Saturday, November 03, 2007

Ad Tracking Rebellion

Uh - Oh!

The idea that advertisers can target people's behaviour on the internet has allowed many companies to become big. The size of the tracking has been increasing in recent months. There are rumours that facebook's new ad announcement on Tuesday will involve a large degree of tracking consumer's behaviour across other sites.

This will definitely rile the privacy advocates, who will be quite disturbed by the idea that facebook's database will be usable across the whole of the internet. The privacy controversy will deter some people from using facebook as much.

It should be interesting to see what evolves from this. Trust is an extremely important thing for social networks - we share a large amount of data with our social network providers. Although many people are willing to share the data with literally everyone, even more people want to limit the data sharing and control where it ends up. How many facebook profiles are shared with everyone?

I don't actually know what the data says but I'd bet that a good proportion are not shared.

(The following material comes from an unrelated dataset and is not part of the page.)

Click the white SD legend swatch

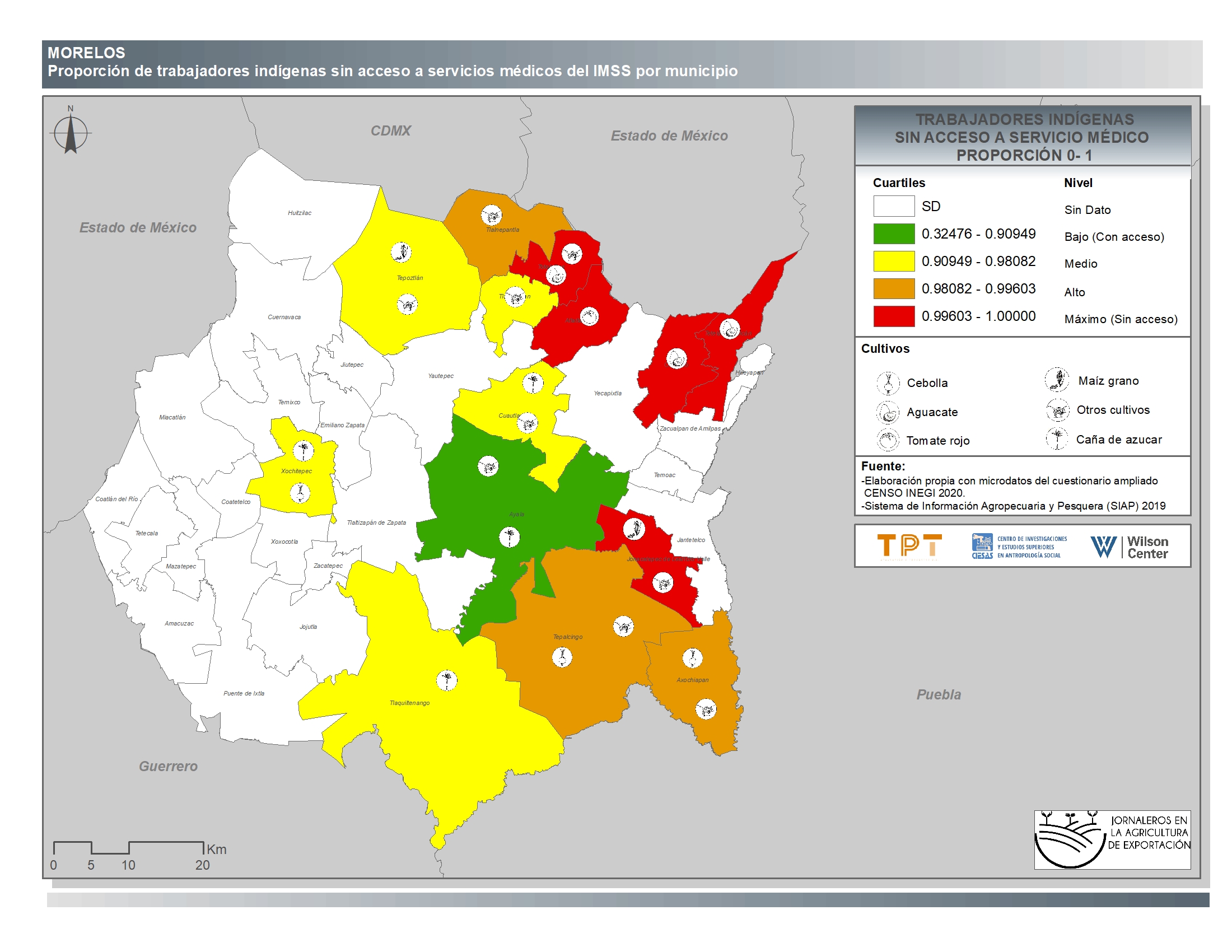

I personally believe that facebook is going to come up with a funky way to advertise on their own site. If they do propose an external network model, we'll see some problems arising for many of the other companies that use almost any kind of behavioural targeting.

One quick look at the largest networks reveals many of them collecting large amounts of information on people using cookies. Tacoda (now owned by AOL), Blue Lithium (Yahoo), Adviva and many others will be exposed. Already around 8% of webusers employ some kind of cookie deletion software or some kind of cookie blocker. Increases in this will not make our job any more fun.

Google will remain smugly aloof (at least until they own Doubleclick!) as their model relies entirely on ads relevant to searches, not who the people are.